Mais il se consacre surtout au texte concernant les papillons de jour puis les
sphinx paru en 1784. Ses identifications et descriptions seront une référence
tout au long du XIXème siècle et on les retrouve encore citées
dans des ouvrages contemporains. Il ne restait qu'à décrire les
phalènes pour mener à terme le projet de Gigot d'Orcy. Or, en
mai de la même année, notre Jacques-Louis-Florentin est nommé
par les Augustins, secrétaire de la Province de Paris et cesse sa collaboration.
C'est un autre naturaliste, Arnould Carangeot, plus connu pour ses travaux en
minéralogie, qui achèvera jusqu'en 1793 les dernières parutions.
Bientôt, la Révolution Française va mettre un terme à
la carrière de notre moine entomologiste. Il va y connaître des
jours difficiles mais ceci est une autre histoire qui commence le 14 juillet 1789...
Peut-on espérer que la nouvelle "Maison des Insectes"
rappellera le souvenir de ce savant injustement oublié ? Les dictionnaires
de biographie, y compris les plus récents, n'en font pas mention et attribuent
ses travaux à son frère aîné. Le seul article qui
lui rende justice est celui d'Arthur BIREMBAUT, paru dans les Actes du VIIème
Congrès International d'Histoire des Sciences qui s'est tenu à
Florence du 3 au 9 septembre 1956. On peut y joindre une lettre du même
auteur au chanoine Bridoux, auteur de l'Histoire religieuse du Département
de Seine et Marne pendant la Révolution, conservée aux
Archives Départementales et qui contient des renseignements complémentaires.
Par contre le fichier du Chanoine Bridoux reste très vague sur les deux
frères et ignore une lettre de Jacques-Louis-Florentin (Arch.com.Fontainebleau,
L 1362).
Sur l'utilisation de l'oeuvre d'Engramelle au XIX° siècle : ses dessins
ont été utilisés par de nombreux entomologistes. Voir,
par exemple,le"Grand Mars Orangé" ci-dessus chez Jean-Jacques Marchand (1770-1750) au Museum
de Chartres
Sur l'utilisation actuelle des descriptions d'Engramelle
voir l'exemple du Cymatophorima diluta .abietis.

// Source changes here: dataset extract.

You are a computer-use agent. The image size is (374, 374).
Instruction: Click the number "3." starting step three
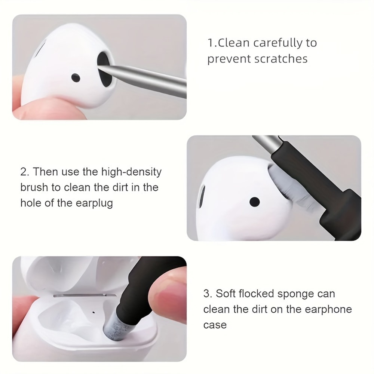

Pour les amateurs éclairés (et fortunés !), des exemplaires
de ce précieux ouvrage sont en vente chez deux grands libraires européens,
spécialisés dans les livres anciens.
A Amsterdam, la maison Antiquariaat Junk en propose un exemplaire à 22.000
Eur. Son catalogue
est illustré de plusieurs planches en couleurs. Je lui en ai emprunté
deux, ce dont, je l'espère, elle voudra bien m'absoudre comme l'aurait
probablement fait le Père Engramelle ! A Bâle l'exemplaire proposé
par Erasmushaus (dans son catalogue 909, n° 99) est à 45.000
(francs suisses, je suppose). Les deux catalogues fournissent d'intéressants
détails sur les auteurs et les conditions de publication.